• Given instruction:
How many lines in the data below contain the string "width"? Give only the number.

• Dataset records:
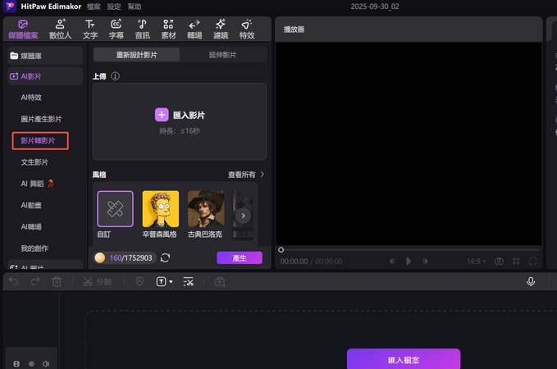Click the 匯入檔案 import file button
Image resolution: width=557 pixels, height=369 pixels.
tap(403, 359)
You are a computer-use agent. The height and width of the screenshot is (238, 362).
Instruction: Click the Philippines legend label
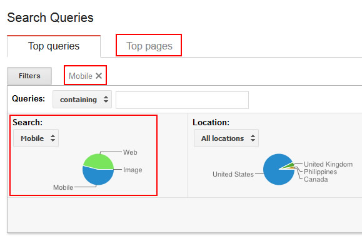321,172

--

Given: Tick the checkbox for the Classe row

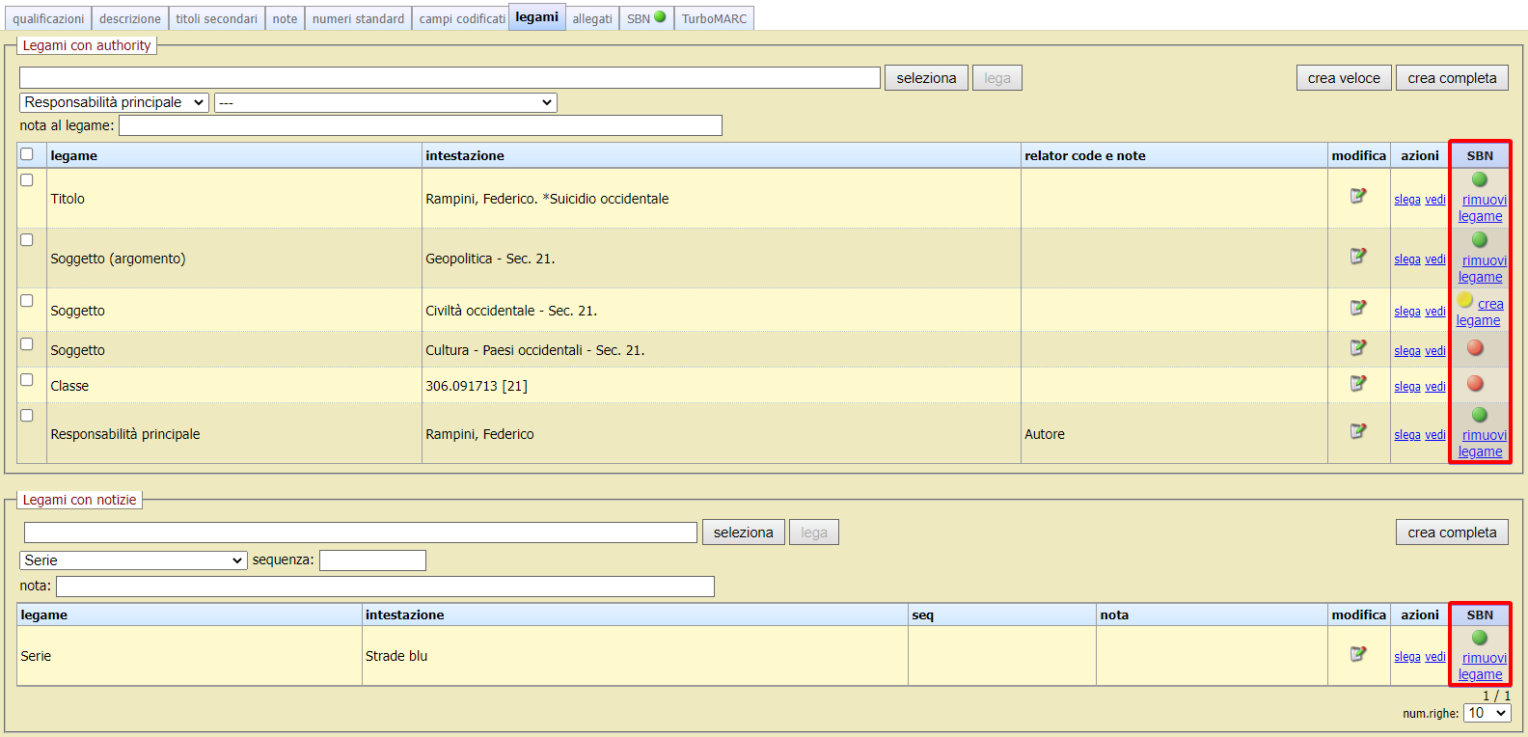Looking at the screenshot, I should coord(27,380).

• Reply to the task:
2